Filed in Current Affairs, Hong Kong

The price of petrol has just gone up in Hong Kong; again. We're now paying HK$12.66 per litre for normal grade petrol and HK$13.44 for high grade petrol. It's very expensive here but the oil companies don't mind increasing the price every chance they get anyway.

The latest excuse for increasing the price was the world wide cost of oil which recently hit US$61 per barrel, possibly the most expensive it's ever been. It's good and it's bad.

Caltex & Esso

It's good because it means that people will be more conscientious about the cars they buy and how much petrol they consume. It's good because more people will begin buying hybrid cars which are more environmentally friendly but still a little more expensive than a straight petrol burning car. It's good because institutions and companies working on engines that burn water rather than petrol will have more funding and more opportunities to finish their developments and release the final product onto the market.

It's bad because it's affecting the world economy. With higher oil prices, the only winners are the oil distributors and drilling companies. Everyone else loses. Companies' profits decrease. People have to spend more on petrol leaving less for other purchases. Overall, people have less to spend and that hurts the economy and everyone working within the economy. That's why the stock market is still not returning to healthy normal levels; although healthy might not be the proper word to use for a market where almost every company is over-rated.

Current petrol prices For years, we have heard rumours of people, inventors and companies who have worked on alternative engines, who have made progress and then been either bought out by the oil cartels or assassinated by the oil cartels when they refused to sell their inventions. Today's world is probably twenty years behind what it could have been in technological advancement if all of the world's inventions were allowed to be used and produced, including countless inventions not related to engines. Has anyone heard of the light bulb invented in Japan that doesn't burn out? No replacements needed. That was bought out real quick.

Another rumoured invention was that of an advanced passenger aircraft invented by a scientist in Holland, apparently for the U.S. government. The aircraft used advanced technologies to fly from Europe to the U.S. in just a few hours. That kind of invention wouldn't last long in today's world though. With all of the airlines heavy in debt paying large mortgages on their current aircraft, the last thing they'd want to see is a new airline using planes that can fly four times faster for the same price. They'd all be out of business quicker than you can fry an egg, and the banks holding their mortgages definitely wouldn't like that. Boeing wouldn't like it either and since they're best friends with the U.S. government, nothing that could hurt Boeing's earnings would be allowed onto the market without a major war.

HK$12.66 is a lot of money to pay for petrol. Our car is a very comfortable albeit slightly ageing car with a three litre engine. To drive my wife to work in the morning costs around HK$83 including tunnel fees. That's a little shocking.

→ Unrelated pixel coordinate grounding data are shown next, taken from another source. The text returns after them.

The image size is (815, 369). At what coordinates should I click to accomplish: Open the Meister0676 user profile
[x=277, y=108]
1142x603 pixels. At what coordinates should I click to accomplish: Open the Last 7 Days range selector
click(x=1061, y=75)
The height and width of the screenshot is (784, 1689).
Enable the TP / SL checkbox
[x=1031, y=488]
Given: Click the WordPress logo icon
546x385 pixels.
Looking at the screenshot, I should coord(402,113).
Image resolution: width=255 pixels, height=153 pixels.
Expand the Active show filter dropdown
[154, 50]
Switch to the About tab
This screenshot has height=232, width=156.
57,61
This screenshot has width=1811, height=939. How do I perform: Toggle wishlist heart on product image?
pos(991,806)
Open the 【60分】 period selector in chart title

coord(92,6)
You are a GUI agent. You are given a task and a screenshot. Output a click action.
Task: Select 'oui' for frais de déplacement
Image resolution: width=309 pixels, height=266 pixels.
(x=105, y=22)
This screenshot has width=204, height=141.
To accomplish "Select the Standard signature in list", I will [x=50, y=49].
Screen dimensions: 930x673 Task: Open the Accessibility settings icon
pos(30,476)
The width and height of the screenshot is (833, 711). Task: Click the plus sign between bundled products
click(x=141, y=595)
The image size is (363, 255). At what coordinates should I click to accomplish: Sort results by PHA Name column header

It's no wonder smart people use the public transport here when they can. Add to that the cost of parking should you want to park your car at or near the office and you'd need to be a millionaire to survive through the year.

As a rule, there is no free parking in Hong Kong unless you're in the countryside. Parking in the city costs anywhere from HK$20 to HK$30 and more per hour. A few car parks even charge HK$50 per hour. That's a lot of money. During SARS and the economic depression, people stopped driving so competition began increasing among car parks. Consequently, a few things occurred. First, the hourly fee came down; just a little. Second, the car parks began using deceptive advertising. Their fee boards at the car park entrance would show the fee in large friendly letters. It was only after turning into the car park enough that you couldn't back out again that you would discover that the large friendly fee was per half hour, not per hour. It's now common for all car parks to advertise half hour fees rather than hourly fees. In some ways, it's good for the drivers because we can pay per half hour rather than per hour. Overall however, it's still more expensive than it used to be. Some car parks are now charging per quarter hour with a minimum charge of one hour. That gets rather complicated to calculate if you're in a hurry.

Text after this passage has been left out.